The resulting plot is shown in Figure 2.

Next, we examine the quality of the fit with the confidence command (conf), and print the fit and confidence results with show_fit and get_conf_results, respectively.

sherpa> conf()
m1.gamma lower bound:	-0.0542166
m1.gamma upper bound:	0.0542166
m1.ampl lower bound:	-1.38908e-05
abs1.nH lower bound:	-0.0243888
abs1.nH upper bound:	0.0250138
m1.ampl upper bound:	1.4787e-05
Dataset               = faked
Confidence Method     = confidence
Iterative Fit Method  = None
Fitting Method        = neldermead
Statistic             = cstat
confidence 1-sigma (68.2689%) bounds:
   Param            Best-Fit  Lower Bound  Upper Bound
   -----            --------  -----------  -----------
   abs1.nH          0.150945   -0.0243888    0.0250138
   m1.gamma          1.96498   -0.0542166    0.0542166
   m1.ampl       0.000245215 -1.38908e-05   1.4787e-05

sherpa> show_fit()
Optimization Method: NelderMead
name         = simplex
ftol         = 1.19209289551e-07
maxfev       = None
initsimplex  = 0
finalsimplex = 9
step         = None
iquad        = 1
verbose      = 0

Statistic: CStat
Maximum likelihood function (XSPEC style).

    This is equivalent to the XSpec implementation of the
    Cash statistic [1]_ except that it requires a model to be fit
    to the background.
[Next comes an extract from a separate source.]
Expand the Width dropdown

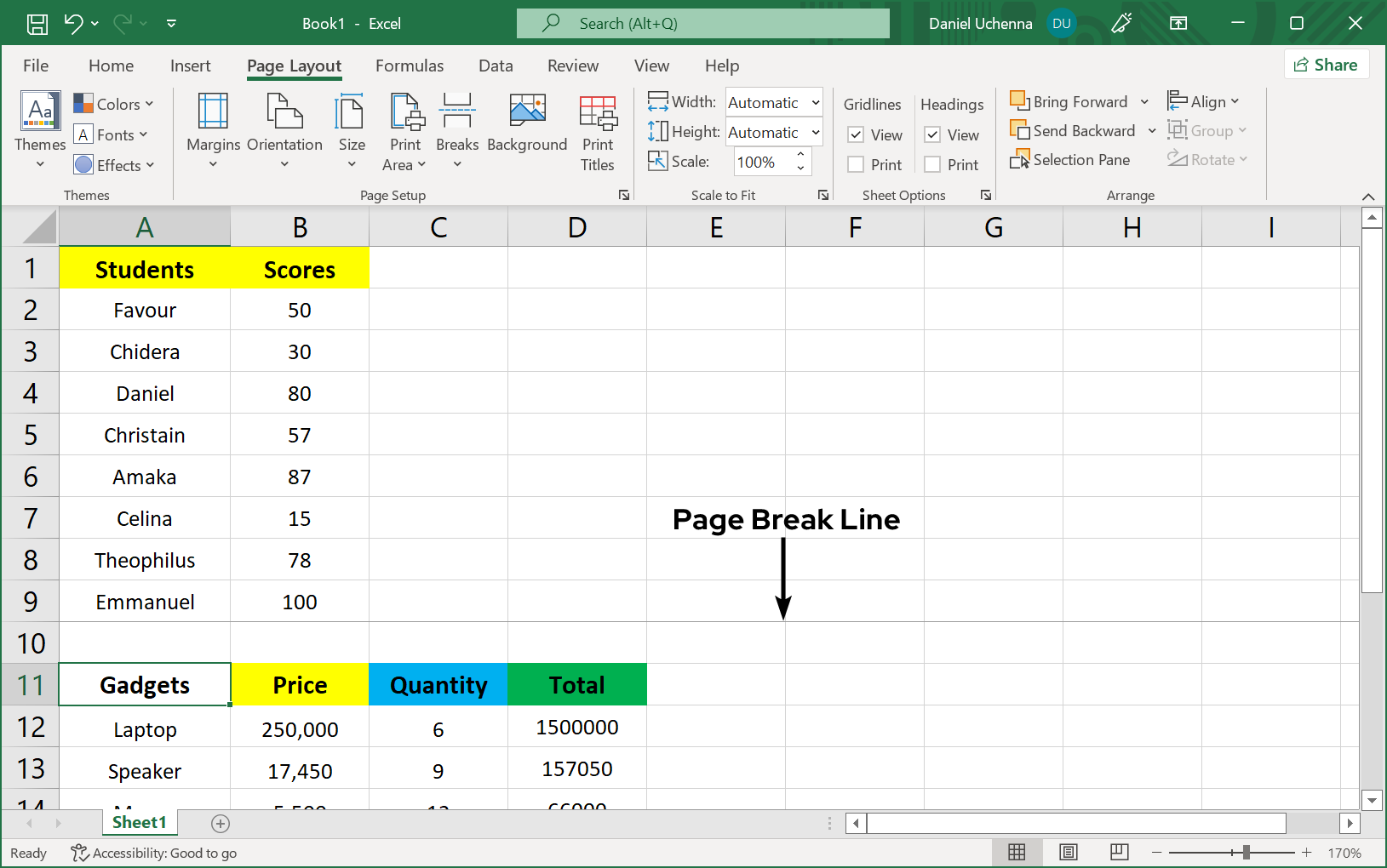[x=815, y=103]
To handle the background in the same manner
    as XSpec, use the WStat statistic.

    Counts are sampled from the Poisson distribution, and so the best
    way to assess the quality of model fits is to use the product of
    individual Poisson probabilities computed in each bin i, or the
    likelihood L:

    L = (product)_i [ M(i)^D(i)/D(i)! ] * exp[-M(i)]

    where M(i) = S(i) + B(i) is the sum of source and background model
    amplitudes, and D(i) is the number of observed counts, in bin i.
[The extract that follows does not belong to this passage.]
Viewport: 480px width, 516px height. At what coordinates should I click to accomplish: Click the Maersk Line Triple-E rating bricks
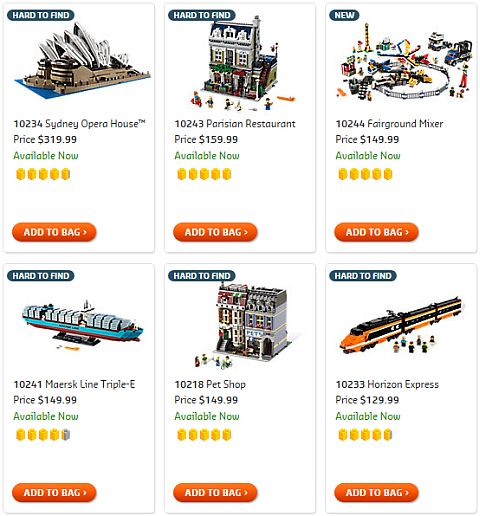pyautogui.click(x=43, y=435)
    The cstat statistic is derived by (1) taking the logarithm of the
    likelihood function, (2) changing its sign, (3) dropping the
    factorial term (which remains constant during fits to the same
    dataset), (4) adding an extra data-dependent term (this is what
    makes it different to `Cash`, and (5) multiplying by two:

    C = 2 * (sum)_i [ M(i) - D(i) + D(i)*[log D(i) - log M(i)] ]
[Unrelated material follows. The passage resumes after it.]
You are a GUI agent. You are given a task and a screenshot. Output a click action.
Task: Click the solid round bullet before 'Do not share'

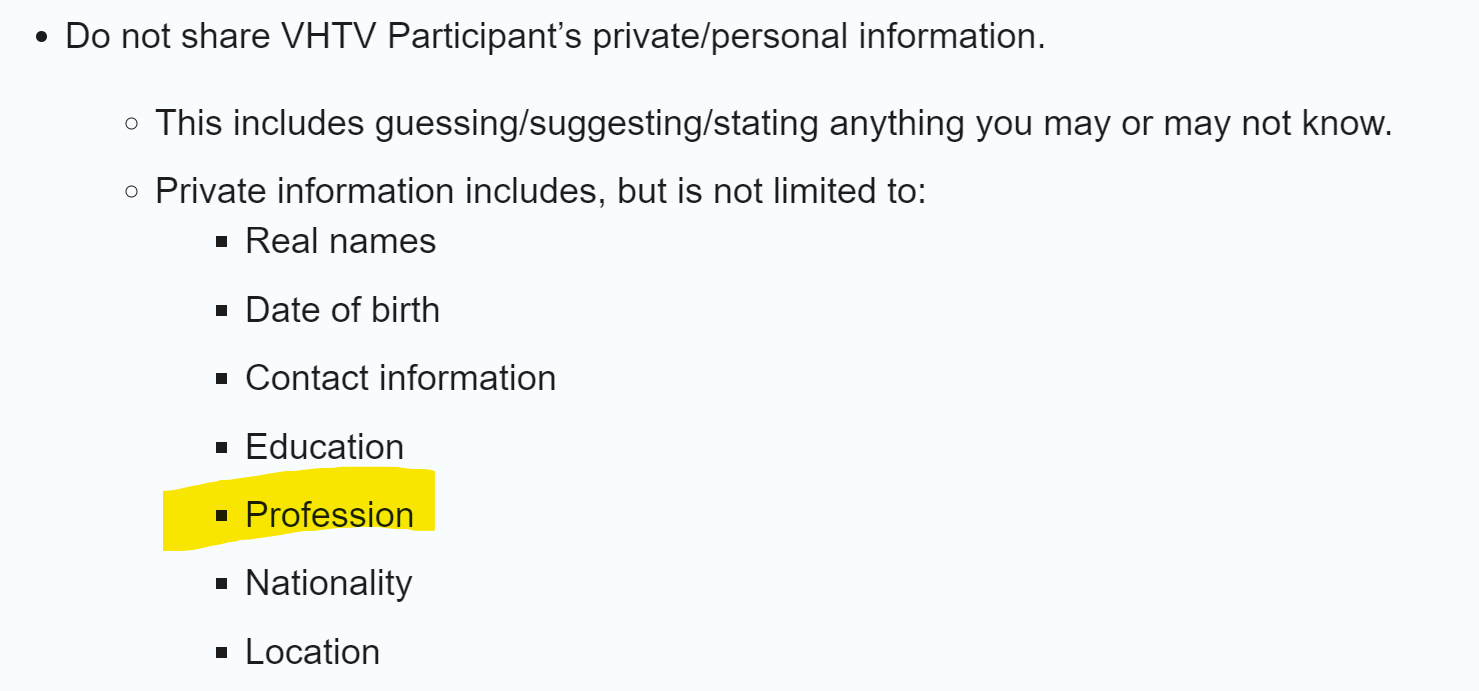coord(41,38)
    The factor of two exists so that the change in the cstat statistic
    from one model fit to the next, (Delta)C, is distributed
    approximately as (Delta)chi-square when the number of counts in
    each bin is high.  One can then in principle use (Delta)C instead
    of (Delta)chi-square in certain model comparison tests. However,
    unlike chi-square, the cstat statistic may be used regardless of
    the number of counts in each bin.

    The inclusion of the data term in the expression means that,
    unlike the Cash statistic, one can assign an approximate
    goodness-of-fit measure to a given value of the cstat statistic,
    i.e. the observed statistic, divided by the number of degrees of
    freedom, should be of order 1 for good fits.

    Notes
    -----
    The background should not be subtracted from the data when this
    statistic is used.  It should be modeled simultaneously with the
    source.

    The cstat statistic function evaluates the logarithm of each data
    point. If the number of counts is zero or negative, it's not
    possible to take the log of that number. The behavior in this case
    is controlled by the `truncate` and `trunc_value` settings in the
    .sherpa.rc file:

    - if `truncate` is `True` (the default value), then
      `log(trunc_value)` is used whenever the data value is <= 0.  The
      default is `trunc_value=1.0e-25`.

    - when `truncate` is `False` an error is raised.

    References
    ----------

    .. [1] The description of the Cash statistic (`cstat`) in
           https://heasarc.gsfc.nasa.gov/xanadu/xspec/manual/XSappendixStatistics.html

    

Fit:Dataset               = faked
Method                = neldermead
Statistic             = cstat
Initial fit statistic = 483.297
Final fit statistic   = 475.564 at function evaluation 458
Data points           = 446
Degrees of freedom    = 443
Probability [Q-value] = 0.137734
Reduced statistic     = 1.07351
Change in statistic   = 7.73336
   abs1.nH        0.150945    
   m1.gamma       1.96498     
   m1.ampl        0.000245215 


sherpa> print(get_conf_results())
datasets    = ('faked',)
methodname  = confidence
iterfitname = none
fitname     = neldermead
statname    = cstat
sigma       = 1
percent     = 68.2689492137
parnames    = ('abs1.nH', 'm1.gamma', 'm1.ampl')
parvals     = (0.15094538968133142, 1.9649757505169316, 0.00024521525152577646)
parmins     = (-0.02438883900112071, -0.05421663958270484, -1.3890802543197985e-05)
parmaxes    = (0.025013843499643862, 0.05421663958270484, 1.4786983352436565e-05)
nfits       = 59

Note that the Cstat statistic is appropriate for fitting low-counts data, but it does not calculate errors for the data points. We can group the data so that each bin contains a specified minimum number of counts, and then change the fit statistic to something more suitable to calculate the errors. Finally, we can view the results of the new fit with the plot_fit_delchi command:

The new fit to the grouped simulated spectrum, along with the residuals divided by the uncertainties, is shown in Figure 3.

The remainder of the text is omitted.